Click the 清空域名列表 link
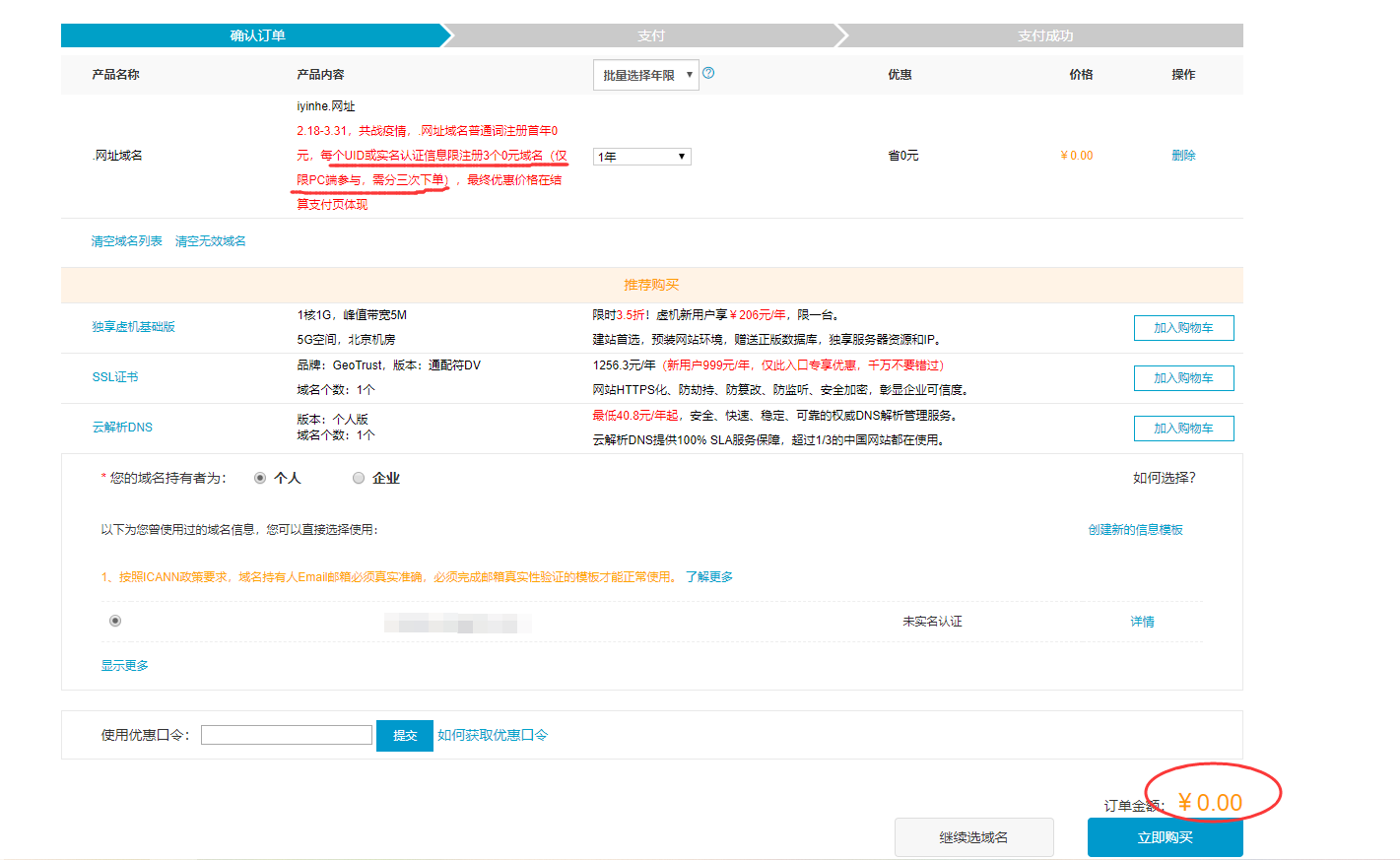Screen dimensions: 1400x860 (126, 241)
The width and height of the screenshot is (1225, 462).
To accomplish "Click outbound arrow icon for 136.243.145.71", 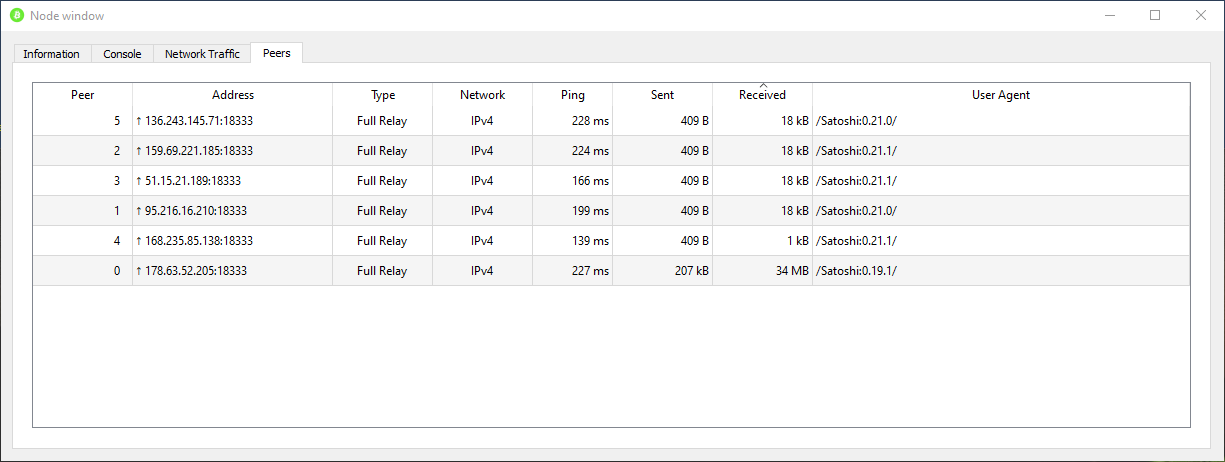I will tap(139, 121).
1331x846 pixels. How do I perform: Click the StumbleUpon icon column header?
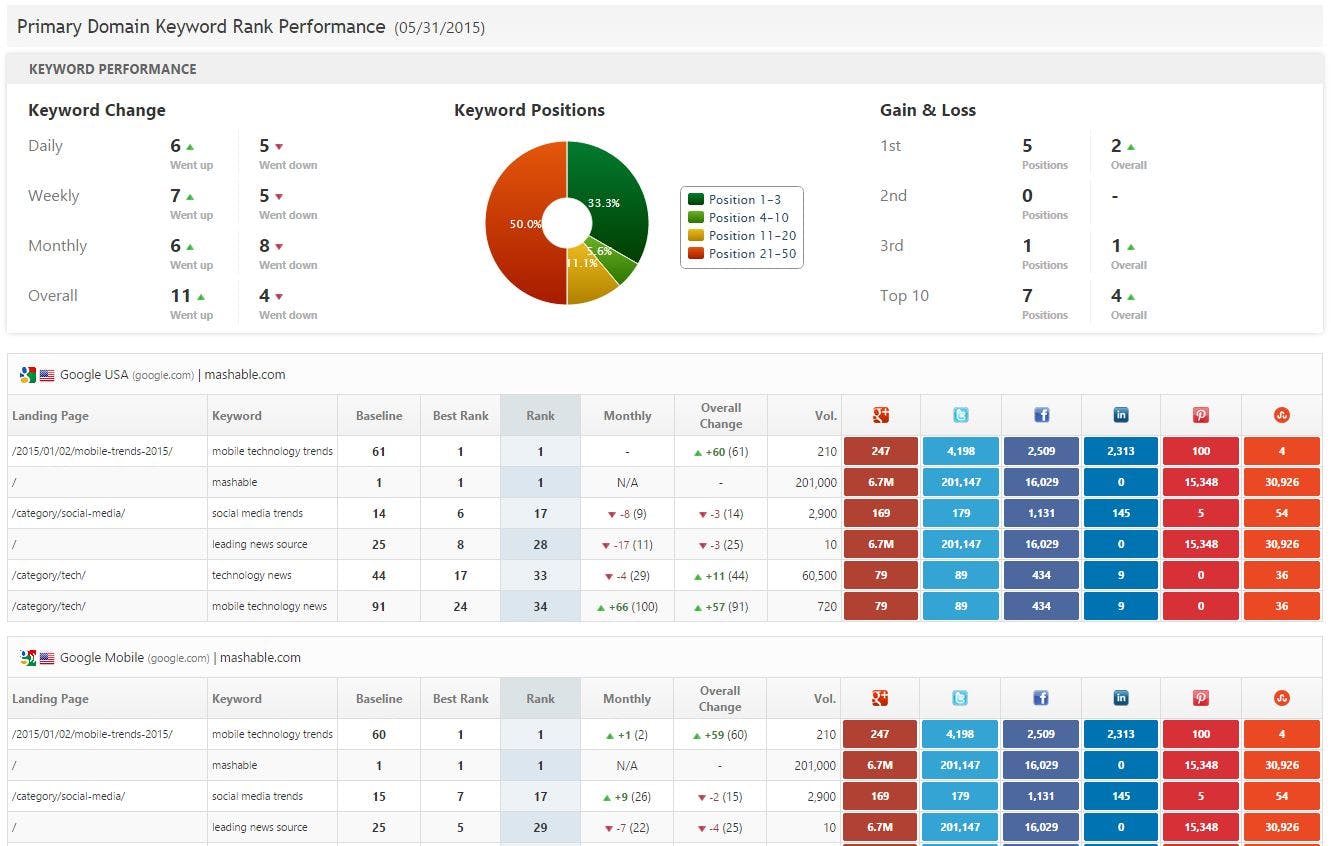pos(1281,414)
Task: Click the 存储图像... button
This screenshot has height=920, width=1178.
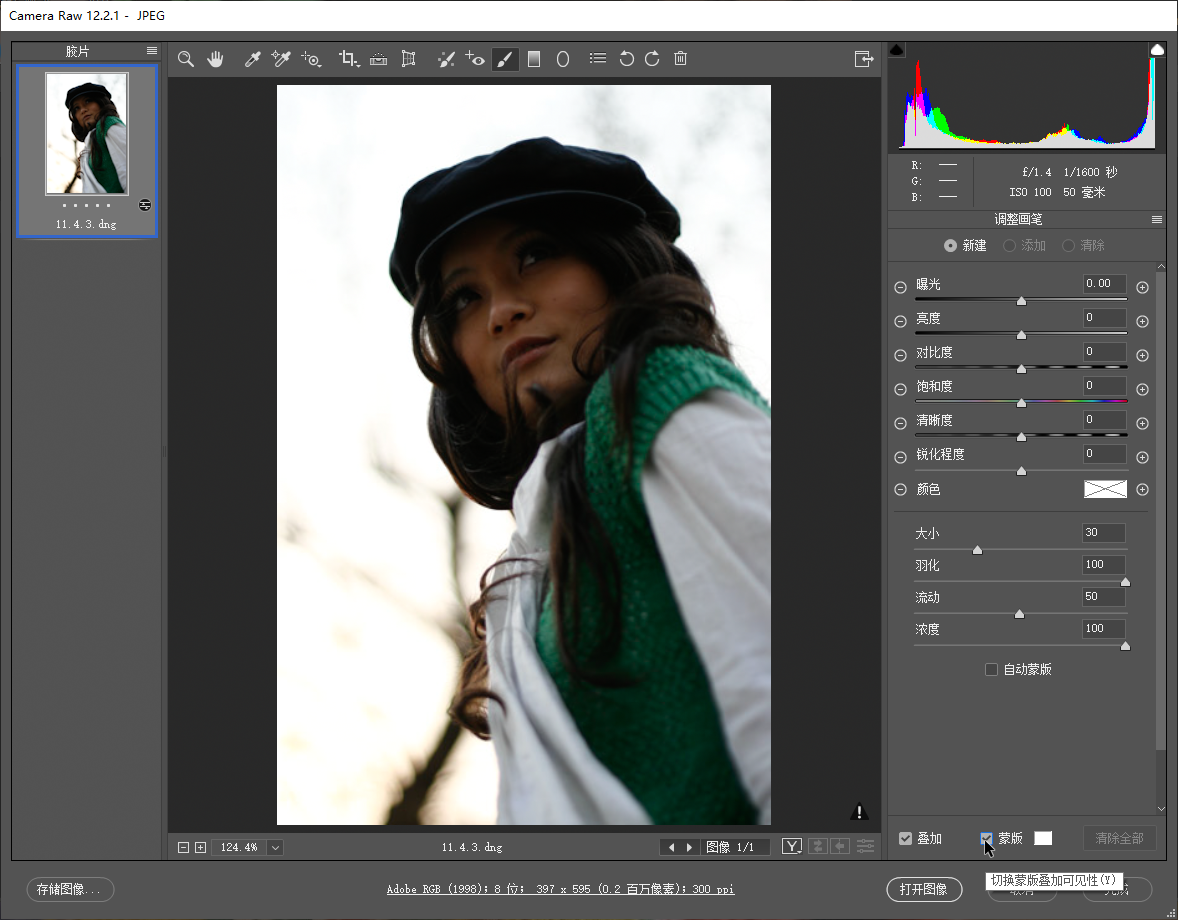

□ □ □ □ □

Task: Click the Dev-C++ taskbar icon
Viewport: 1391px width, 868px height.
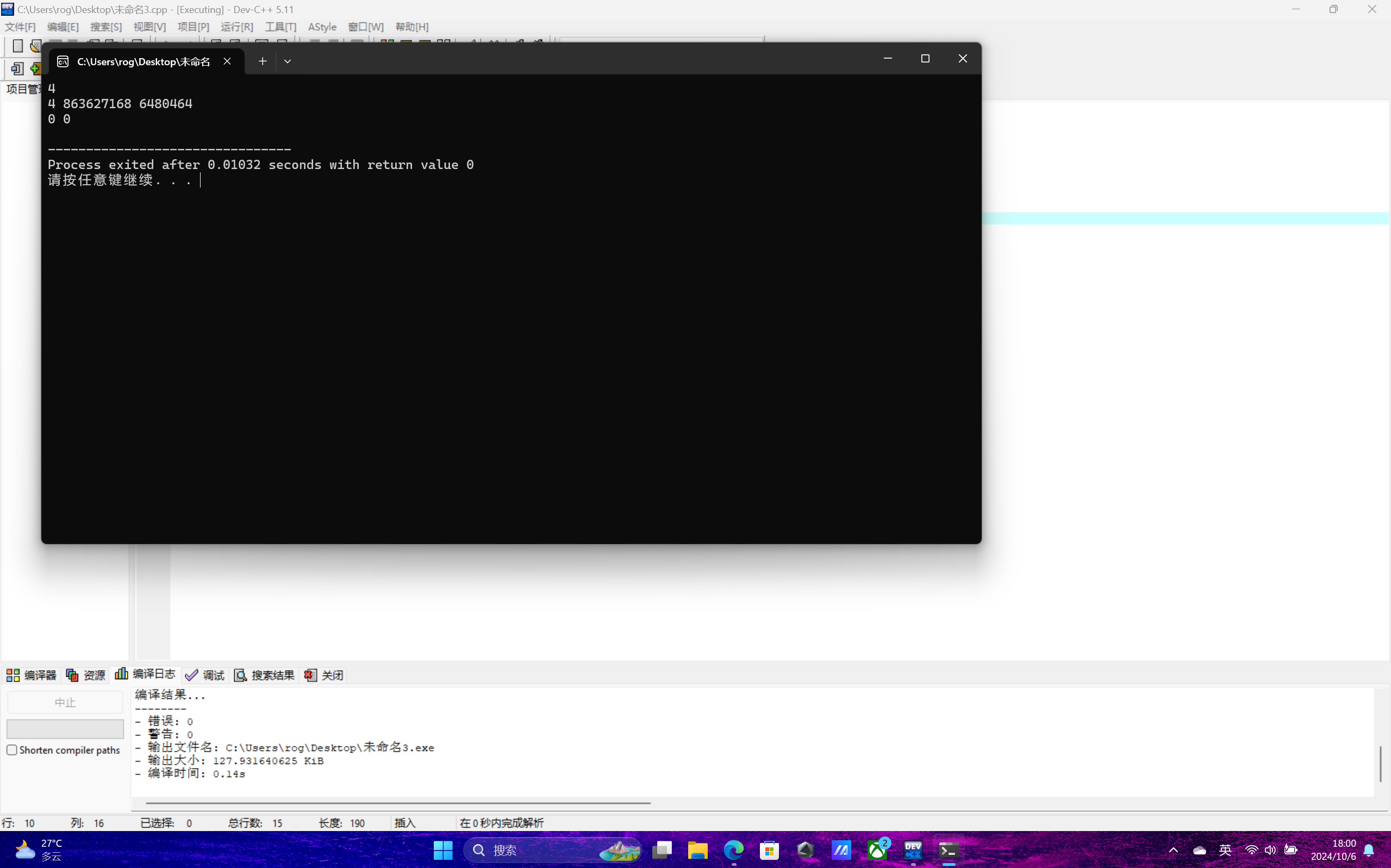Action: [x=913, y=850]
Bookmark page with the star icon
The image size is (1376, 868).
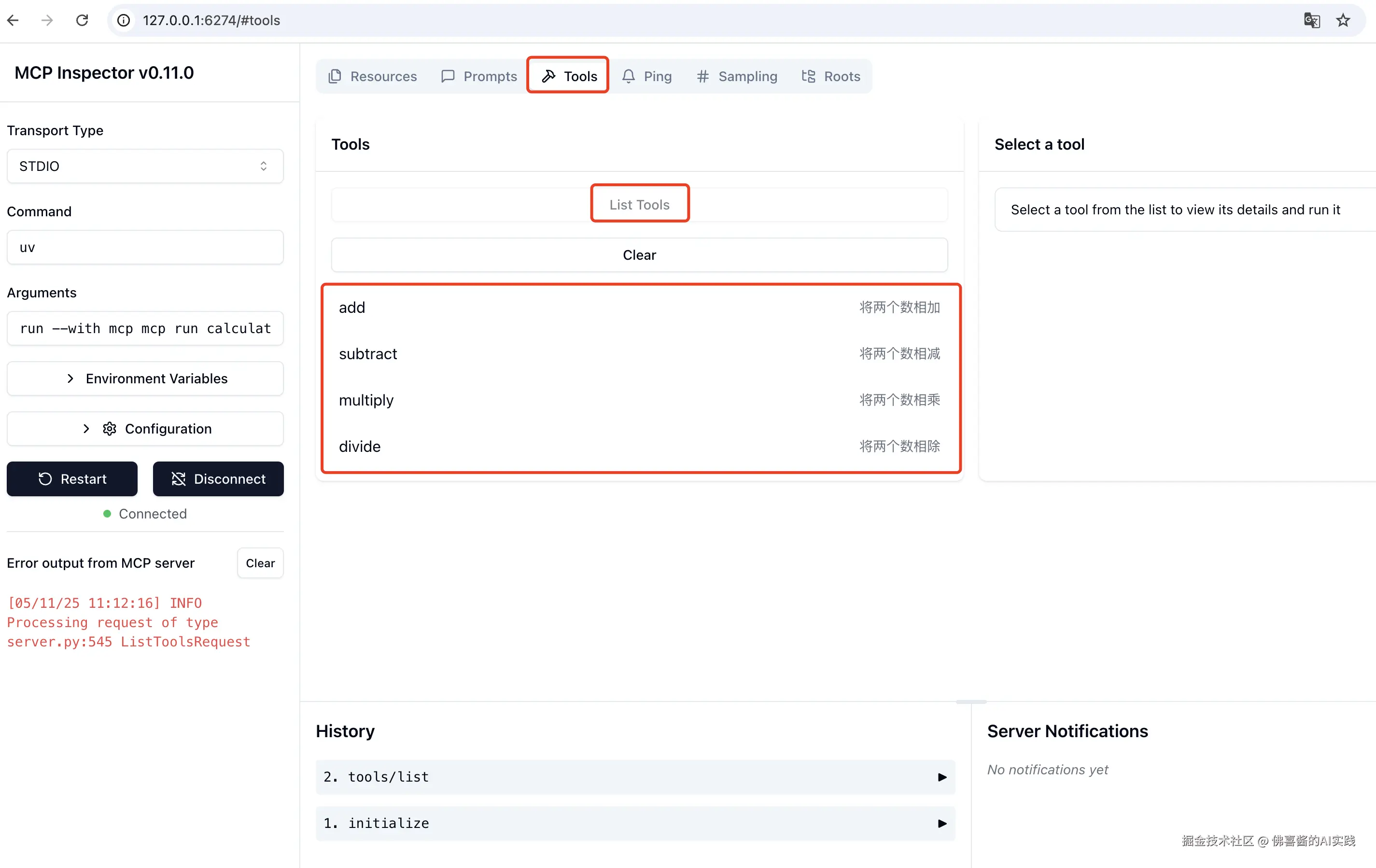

□ □ □ □ □

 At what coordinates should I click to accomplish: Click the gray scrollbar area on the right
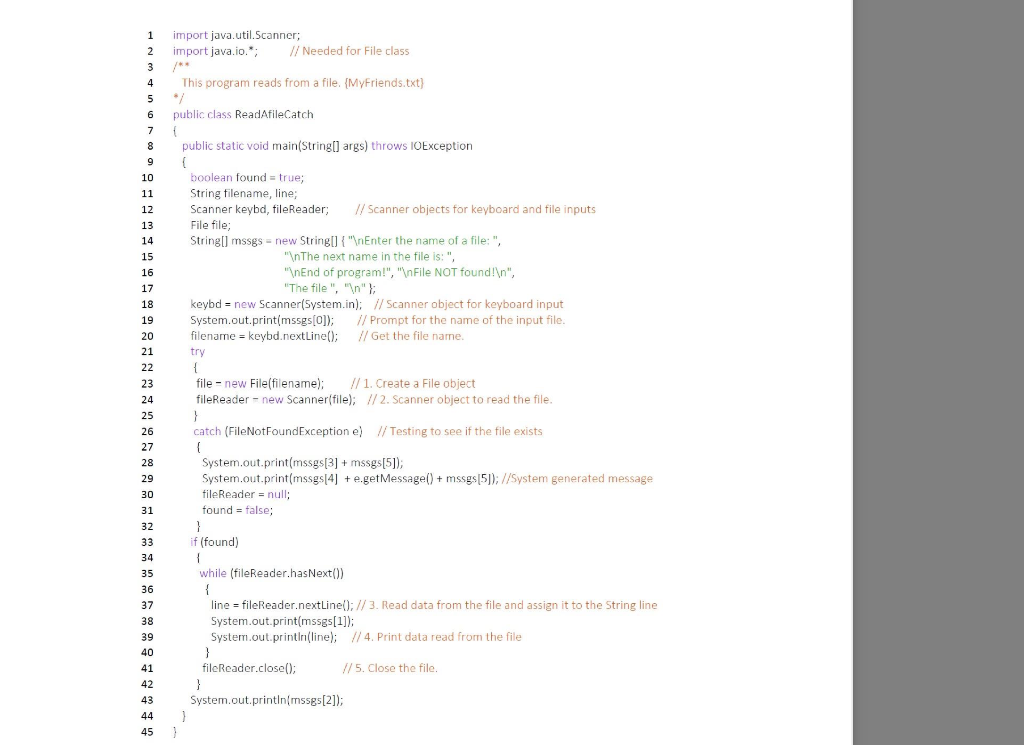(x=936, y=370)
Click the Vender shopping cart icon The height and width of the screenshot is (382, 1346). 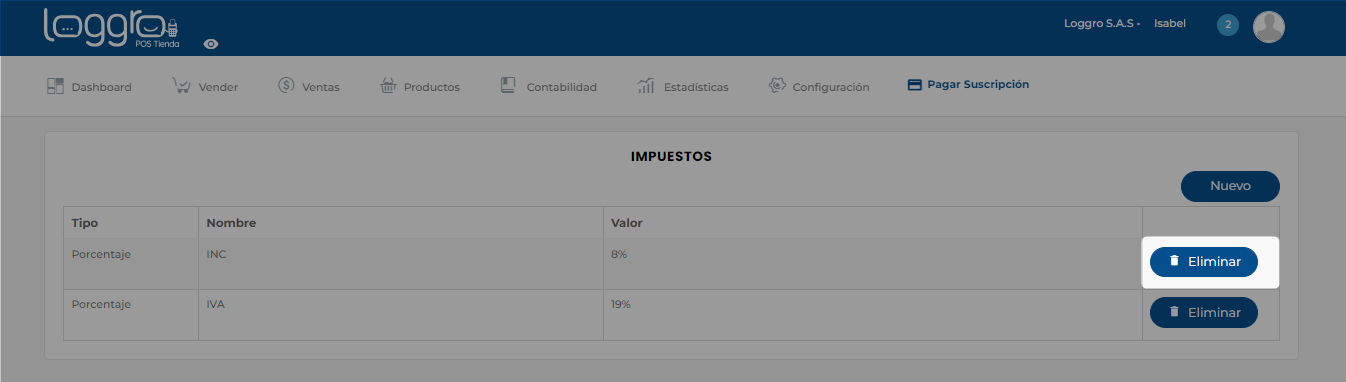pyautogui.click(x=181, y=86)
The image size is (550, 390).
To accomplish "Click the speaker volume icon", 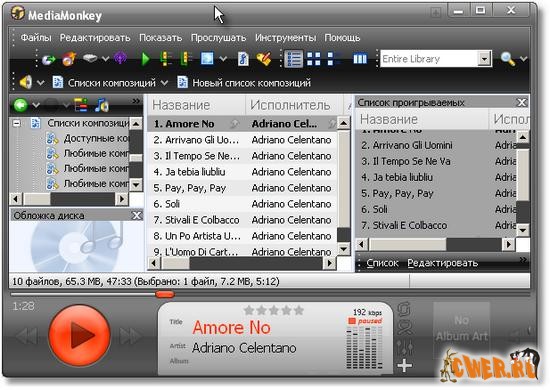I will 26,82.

□ □ □ □ □

:: Given problem ::
Write out the material lines verbatim, from the line containing "Task: Click the 存储图像... button" up to and including the line containing "This screenshot has height=920, width=1178.".

:: Result of this task ::
Task: Click the 存储图像... button
This screenshot has height=920, width=1178.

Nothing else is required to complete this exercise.